We have happily danced our way through so many awesome spots these past weeks that it’s impossible to tell of them all! Therefore, the blog management team has made a decision to write this post about a single day of our travels since that one day pretty much includes everything we have been doing lately! So here goes…. a day in the life of Happy Dance…
It was a dark and stormy night… oh wait, that’s a different story… It was a dazzling sunrise when I woke up at 5am so I couldn’t wait; I had to get in the kayak. I gave my sweet snoring man a quick kiss and off I went. The mist on Hessa Inlet was rising into the sun’s rays coming over the mountain and the water was glass. We had seen a bear on the beach just off our stern the night before where we were anchored, so I paddled over to shore to see if I could hear or see any signs of an early morning visitor. No luck, but lots of great reflections and the eerie sound of loons calling in the distance…very cool.
I paddled around the various little notches along the shore watching thousands of jellyfish undulating in the clear water (the jellyfish backstroke), listening to fish jumping and birds calling. Then I went over to an area with a large grassy beach and there was our resident black bear crashing his way through the underbrush as he ate blueberries to his hearts content. I was able to paddle pretty close, though it was so shallow that it made me a little nervous because he could easily get to me if he decided that he wanted a bit more substantial brekkie! I sat there for quite awhile just watching and listening – it was breathtaking.
After kayaking for a couple hours I went back to Happy Dance where Marty and a hot cup of coffee were waiting! We love to have morning coffee on the verandah (a.k.a., the cockpit), while watching the world wake up. On this particular morning we saw two sets of black tail Sitka deer, one mom and a fawn, then another mom with two fawns! It was kind of surprising to see them wandering around on the rocky beach, but they were just munching on the grass and enjoying the morning.
The plan was to get underway by 1000am to catch the outgoing tide through the narrow entrance, so after breakfast we had to get the boat ship shape and ready to go. This includes our standard checklist; check the oil, check the water strainer, close the thru hulls in the heads, put the dishes away, close all the hatches and portholes, stow the computers, put on the correct layers for the day, put out water bottles in the cockpit, make sandwiches (if it’s a long passage), and finally, weigh anchor!
We now have eight boats in the flotilla, so it’s a sight to see as we all line up to pass through these narrow channels. On this day as soon as we were all through the narrows and back into open water we started hearing reports of whales and sea otters from the other boats. There was a large bait ball in the middle of the islands that we were winding our way through, so we all stopped and floated for awhile as we watched 5 or 6 humpbacks feeding on the bait ball. There was a little bit of bubble net action going on and then a couple of eagles flew over to join in as well. It’s exciting to watch all the action when food is available (reminded me of Kyle’s 10-yr old birthday party when the 8-layer cake was brought out!).

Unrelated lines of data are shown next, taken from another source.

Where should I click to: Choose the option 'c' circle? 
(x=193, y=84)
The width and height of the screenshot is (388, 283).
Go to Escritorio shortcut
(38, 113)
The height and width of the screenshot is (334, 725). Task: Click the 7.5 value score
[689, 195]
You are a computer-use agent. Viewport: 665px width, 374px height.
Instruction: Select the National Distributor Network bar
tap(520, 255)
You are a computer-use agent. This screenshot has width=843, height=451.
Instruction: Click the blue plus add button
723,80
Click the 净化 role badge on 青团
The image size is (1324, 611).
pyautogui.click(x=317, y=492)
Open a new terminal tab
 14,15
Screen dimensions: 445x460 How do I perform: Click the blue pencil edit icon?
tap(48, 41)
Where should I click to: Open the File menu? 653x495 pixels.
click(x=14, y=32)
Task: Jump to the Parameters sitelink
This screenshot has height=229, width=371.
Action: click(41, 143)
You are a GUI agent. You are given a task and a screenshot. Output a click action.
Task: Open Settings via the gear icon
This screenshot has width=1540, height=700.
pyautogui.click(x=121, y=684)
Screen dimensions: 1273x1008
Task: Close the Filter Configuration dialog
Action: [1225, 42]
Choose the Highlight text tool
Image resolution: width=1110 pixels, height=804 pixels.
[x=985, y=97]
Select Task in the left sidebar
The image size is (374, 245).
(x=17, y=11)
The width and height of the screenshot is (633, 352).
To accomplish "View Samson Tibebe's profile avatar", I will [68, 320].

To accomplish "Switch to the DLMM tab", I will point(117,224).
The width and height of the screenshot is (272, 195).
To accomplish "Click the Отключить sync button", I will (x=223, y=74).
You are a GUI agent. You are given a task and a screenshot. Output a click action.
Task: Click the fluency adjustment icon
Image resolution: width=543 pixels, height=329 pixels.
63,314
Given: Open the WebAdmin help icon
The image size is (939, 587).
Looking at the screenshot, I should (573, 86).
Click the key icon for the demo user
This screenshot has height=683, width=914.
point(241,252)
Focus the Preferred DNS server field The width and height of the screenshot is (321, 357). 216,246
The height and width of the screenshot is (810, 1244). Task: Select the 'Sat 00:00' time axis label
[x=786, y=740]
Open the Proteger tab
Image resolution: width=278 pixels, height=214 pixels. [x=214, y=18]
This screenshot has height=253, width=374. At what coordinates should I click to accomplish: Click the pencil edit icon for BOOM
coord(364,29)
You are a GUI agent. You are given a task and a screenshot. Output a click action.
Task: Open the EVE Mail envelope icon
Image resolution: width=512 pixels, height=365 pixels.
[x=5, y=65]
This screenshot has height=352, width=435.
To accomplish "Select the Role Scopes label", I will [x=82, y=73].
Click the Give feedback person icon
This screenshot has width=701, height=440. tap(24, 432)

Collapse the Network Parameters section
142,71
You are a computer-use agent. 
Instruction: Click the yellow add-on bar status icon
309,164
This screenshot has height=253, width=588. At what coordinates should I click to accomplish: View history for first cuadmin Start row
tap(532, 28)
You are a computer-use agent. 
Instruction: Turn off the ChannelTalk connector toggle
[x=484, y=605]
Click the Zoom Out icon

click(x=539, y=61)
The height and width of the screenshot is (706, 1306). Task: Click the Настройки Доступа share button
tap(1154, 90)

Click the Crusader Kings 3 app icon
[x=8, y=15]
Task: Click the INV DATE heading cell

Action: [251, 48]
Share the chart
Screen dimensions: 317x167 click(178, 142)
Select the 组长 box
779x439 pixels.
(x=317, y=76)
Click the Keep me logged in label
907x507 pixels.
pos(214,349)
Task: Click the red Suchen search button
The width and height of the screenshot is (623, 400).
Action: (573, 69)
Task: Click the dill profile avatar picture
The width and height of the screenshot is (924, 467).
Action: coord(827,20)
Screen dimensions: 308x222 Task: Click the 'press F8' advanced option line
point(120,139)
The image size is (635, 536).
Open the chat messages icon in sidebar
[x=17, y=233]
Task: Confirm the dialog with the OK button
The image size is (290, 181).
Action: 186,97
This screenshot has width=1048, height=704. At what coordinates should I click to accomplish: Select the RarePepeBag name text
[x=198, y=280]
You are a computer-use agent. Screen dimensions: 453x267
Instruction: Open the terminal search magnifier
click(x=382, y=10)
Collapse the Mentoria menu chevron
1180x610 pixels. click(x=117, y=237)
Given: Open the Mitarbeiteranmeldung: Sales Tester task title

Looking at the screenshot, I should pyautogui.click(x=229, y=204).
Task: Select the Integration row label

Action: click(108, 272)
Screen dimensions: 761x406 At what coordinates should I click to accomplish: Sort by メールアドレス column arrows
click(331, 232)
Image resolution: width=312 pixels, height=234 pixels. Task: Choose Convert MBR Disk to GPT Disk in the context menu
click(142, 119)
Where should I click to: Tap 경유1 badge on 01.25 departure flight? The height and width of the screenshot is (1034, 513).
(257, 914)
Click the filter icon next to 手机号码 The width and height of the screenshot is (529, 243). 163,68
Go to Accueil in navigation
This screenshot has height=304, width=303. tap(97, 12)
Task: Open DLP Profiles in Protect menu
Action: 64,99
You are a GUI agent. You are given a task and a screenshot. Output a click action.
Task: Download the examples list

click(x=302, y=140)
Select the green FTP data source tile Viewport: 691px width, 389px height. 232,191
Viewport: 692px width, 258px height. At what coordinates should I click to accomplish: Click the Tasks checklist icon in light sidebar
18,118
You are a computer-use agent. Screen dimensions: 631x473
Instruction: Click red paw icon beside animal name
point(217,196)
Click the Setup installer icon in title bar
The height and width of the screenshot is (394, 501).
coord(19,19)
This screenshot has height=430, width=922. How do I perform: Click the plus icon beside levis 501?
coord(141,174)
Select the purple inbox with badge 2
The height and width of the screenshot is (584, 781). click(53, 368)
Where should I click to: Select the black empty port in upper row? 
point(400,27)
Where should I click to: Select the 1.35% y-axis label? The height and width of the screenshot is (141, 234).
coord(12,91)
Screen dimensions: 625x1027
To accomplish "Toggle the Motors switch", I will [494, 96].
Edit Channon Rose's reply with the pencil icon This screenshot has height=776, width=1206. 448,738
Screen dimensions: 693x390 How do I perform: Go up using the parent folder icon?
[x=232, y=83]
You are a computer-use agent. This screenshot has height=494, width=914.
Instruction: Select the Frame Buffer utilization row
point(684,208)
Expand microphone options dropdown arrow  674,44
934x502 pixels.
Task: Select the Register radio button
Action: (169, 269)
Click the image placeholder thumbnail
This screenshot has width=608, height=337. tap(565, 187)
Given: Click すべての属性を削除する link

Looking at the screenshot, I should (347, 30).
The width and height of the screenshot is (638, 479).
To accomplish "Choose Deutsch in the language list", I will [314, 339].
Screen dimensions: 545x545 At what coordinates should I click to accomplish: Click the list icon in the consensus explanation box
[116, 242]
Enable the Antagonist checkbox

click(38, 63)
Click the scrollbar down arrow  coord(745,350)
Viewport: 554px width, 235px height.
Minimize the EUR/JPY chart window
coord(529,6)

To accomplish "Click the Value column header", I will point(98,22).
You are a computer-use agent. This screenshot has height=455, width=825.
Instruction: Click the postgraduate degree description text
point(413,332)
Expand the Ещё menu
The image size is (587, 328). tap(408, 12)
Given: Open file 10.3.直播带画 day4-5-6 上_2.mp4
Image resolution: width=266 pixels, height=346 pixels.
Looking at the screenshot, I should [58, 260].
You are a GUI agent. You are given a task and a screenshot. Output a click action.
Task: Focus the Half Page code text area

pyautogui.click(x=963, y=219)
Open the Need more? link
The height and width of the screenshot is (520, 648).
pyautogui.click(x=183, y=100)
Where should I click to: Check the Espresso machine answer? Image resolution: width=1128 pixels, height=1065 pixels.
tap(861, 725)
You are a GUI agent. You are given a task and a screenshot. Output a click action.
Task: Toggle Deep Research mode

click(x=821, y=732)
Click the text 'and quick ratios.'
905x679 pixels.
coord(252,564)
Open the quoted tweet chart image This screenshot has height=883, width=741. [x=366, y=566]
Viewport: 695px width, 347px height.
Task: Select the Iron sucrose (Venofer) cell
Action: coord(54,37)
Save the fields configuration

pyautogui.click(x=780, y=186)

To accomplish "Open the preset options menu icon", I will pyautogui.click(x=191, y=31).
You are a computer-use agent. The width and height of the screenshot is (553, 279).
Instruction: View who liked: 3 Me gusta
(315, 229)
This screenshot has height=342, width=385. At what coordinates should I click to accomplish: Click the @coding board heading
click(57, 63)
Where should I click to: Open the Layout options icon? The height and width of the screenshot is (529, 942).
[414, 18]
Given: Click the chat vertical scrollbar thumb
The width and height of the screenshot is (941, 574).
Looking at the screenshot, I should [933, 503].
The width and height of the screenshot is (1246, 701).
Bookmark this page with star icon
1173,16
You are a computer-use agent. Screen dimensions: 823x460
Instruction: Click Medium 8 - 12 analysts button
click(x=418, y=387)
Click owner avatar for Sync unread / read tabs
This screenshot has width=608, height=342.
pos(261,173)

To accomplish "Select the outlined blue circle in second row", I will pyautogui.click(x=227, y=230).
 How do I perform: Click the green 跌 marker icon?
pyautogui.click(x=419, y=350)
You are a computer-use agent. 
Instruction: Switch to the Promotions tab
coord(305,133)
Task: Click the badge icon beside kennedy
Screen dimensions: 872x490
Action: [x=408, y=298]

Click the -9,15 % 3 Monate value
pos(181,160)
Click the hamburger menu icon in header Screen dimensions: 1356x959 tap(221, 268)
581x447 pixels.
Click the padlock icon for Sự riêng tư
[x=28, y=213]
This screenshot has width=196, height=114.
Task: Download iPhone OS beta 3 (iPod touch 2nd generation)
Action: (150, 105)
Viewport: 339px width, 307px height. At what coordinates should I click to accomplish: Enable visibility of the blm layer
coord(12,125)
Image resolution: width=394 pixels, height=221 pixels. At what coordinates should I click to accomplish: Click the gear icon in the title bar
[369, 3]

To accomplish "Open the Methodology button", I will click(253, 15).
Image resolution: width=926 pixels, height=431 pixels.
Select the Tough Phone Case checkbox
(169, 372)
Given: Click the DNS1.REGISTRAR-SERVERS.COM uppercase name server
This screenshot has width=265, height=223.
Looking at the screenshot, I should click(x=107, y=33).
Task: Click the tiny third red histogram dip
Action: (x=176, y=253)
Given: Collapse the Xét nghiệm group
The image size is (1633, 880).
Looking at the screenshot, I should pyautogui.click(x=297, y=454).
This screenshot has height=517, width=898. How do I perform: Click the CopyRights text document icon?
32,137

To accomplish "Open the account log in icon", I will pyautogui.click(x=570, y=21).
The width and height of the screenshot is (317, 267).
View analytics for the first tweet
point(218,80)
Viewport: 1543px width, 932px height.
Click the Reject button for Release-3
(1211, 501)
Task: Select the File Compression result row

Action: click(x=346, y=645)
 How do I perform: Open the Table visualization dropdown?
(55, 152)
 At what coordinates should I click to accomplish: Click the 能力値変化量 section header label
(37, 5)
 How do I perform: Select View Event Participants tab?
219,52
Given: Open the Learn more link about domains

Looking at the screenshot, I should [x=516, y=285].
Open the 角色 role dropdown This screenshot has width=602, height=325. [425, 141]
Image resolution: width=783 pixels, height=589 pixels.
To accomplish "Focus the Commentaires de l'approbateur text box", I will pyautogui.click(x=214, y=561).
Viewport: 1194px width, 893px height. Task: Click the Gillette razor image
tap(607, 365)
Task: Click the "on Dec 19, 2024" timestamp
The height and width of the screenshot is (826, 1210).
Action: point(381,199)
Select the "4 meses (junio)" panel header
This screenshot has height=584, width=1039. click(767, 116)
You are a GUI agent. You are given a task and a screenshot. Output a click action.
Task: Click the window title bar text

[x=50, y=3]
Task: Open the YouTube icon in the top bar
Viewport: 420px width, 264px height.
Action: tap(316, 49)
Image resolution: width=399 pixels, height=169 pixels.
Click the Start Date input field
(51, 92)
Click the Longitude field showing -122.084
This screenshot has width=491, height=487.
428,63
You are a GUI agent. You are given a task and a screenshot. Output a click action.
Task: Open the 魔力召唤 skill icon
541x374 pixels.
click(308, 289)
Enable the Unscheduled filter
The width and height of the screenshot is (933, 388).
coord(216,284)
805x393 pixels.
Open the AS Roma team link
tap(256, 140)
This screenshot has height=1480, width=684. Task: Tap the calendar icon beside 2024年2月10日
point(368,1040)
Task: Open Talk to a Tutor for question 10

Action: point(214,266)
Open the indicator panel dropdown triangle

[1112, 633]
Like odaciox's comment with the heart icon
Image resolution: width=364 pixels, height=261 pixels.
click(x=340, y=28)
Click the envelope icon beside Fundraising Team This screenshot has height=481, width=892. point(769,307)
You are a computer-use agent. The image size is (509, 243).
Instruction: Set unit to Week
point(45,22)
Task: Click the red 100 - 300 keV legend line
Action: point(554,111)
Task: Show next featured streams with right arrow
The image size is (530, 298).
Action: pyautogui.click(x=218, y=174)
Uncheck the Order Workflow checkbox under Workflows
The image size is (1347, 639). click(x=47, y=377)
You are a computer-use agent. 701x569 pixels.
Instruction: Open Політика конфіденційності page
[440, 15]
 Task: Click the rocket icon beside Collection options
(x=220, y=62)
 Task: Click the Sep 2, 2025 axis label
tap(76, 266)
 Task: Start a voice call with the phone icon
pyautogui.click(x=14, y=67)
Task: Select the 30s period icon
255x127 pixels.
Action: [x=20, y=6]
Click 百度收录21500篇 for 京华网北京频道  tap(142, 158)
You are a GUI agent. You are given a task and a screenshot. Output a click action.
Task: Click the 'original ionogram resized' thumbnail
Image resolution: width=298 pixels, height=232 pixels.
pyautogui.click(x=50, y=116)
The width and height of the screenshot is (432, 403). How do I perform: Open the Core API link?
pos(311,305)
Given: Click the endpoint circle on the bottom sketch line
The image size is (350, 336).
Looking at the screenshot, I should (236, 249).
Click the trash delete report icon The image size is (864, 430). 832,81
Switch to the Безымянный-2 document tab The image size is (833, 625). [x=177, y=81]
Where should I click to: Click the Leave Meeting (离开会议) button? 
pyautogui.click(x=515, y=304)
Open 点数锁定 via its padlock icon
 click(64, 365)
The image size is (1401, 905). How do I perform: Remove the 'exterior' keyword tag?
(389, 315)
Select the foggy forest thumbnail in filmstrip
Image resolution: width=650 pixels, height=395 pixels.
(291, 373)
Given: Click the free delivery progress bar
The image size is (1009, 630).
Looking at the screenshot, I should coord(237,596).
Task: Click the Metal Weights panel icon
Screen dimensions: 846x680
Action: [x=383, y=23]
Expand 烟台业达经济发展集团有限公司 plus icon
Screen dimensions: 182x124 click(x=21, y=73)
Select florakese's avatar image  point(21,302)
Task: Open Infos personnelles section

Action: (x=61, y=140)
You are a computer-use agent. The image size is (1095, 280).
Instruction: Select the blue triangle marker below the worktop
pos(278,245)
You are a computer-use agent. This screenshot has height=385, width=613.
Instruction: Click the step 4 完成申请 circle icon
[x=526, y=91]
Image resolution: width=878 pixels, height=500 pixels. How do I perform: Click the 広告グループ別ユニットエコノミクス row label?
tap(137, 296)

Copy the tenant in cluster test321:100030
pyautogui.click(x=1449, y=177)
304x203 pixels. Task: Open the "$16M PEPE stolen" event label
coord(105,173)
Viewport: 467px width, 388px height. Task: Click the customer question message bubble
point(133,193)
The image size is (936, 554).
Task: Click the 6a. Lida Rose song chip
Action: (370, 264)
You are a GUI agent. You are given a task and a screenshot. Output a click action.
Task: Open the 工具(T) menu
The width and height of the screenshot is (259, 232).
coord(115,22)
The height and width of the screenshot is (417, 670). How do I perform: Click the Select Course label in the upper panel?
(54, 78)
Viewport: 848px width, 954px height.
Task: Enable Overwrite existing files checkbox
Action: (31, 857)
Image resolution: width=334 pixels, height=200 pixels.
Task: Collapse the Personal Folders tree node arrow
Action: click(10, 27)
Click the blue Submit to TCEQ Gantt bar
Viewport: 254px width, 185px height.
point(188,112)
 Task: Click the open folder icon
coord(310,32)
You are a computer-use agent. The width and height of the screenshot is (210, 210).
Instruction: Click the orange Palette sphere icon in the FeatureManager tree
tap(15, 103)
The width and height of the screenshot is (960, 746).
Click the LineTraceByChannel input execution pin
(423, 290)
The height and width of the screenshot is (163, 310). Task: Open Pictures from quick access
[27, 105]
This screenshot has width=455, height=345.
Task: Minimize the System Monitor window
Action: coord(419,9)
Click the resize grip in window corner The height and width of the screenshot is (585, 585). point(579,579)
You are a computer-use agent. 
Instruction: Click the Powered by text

After our whale-watching excursion, we headed off into deeper water to find some good fishing spots. We have learned to find a high spot on the chart and then situate the boat on the downslope where fish seem to like to hang out. Marty was rockfish man, and every time he put his hook in the water he hauled up a good-sized rockfish. We threw most of them back, because we’ve already gotten so that we wait for a big one now! We didn’t have long to wait as Marty reeled in a beautiful red snapper (also called a goldeneye or Sebastes ruberrimus!). I caught a couple of smaller sea bass, so we decided to switch tactics and try for a salmon. We changed our lure and started trolling. No luck, and I think we still have lots to learn because the other boats were catching salmon right and left!
After leaving the fishing grounds we spent a few hours motoring into the wind as we worked our way north in Cordova Bay toward Kasook Inlet. Cordova Bay opens to the SW to Dixon Entrance and the Pacific, with majestic rocky peaks on the mountains on either side of the channel – stunning! Once we arrived in Kasook Inlet we did our normal anchoring routine, circling the spot we’d chosen, to make sure there weren’t any surprises (a.k.a. shallow spots), and then making sure the anchor is set and then sitting and watching the swing for a bit until we are comfortable.
Once all the boats had their hooks down it was time to set up a fire pit on the beach. The guys all dinghy-ed to shore to build a rock pit surrounded on three sides with logs and rocks so we could smoke all the salmon that were caught (Ruby Slippers’ crew caught 10!). Pretty soon the fire was going, log tables and log benches were arranged, and voila – a fish camp! The next day was beautiful sunshine, so after we all collected cedar and alder branches, and the fish was hung across the pit, it was time to play in the kayaks or walk the beaches. The salmon smoked all day and by evening we had quite the dinner ready to go. Smoked salmon fettuccini, three types of salads, fresh biscuits, and lots of good company, all followed by S’mores! What could be better?
With a later departure time scheduled the next day, we had time to kayak and happened to come upon another bear walking along the beach, watching us just as much as we were watching him. A perfect ending/beginning to another perfect day in paradise!!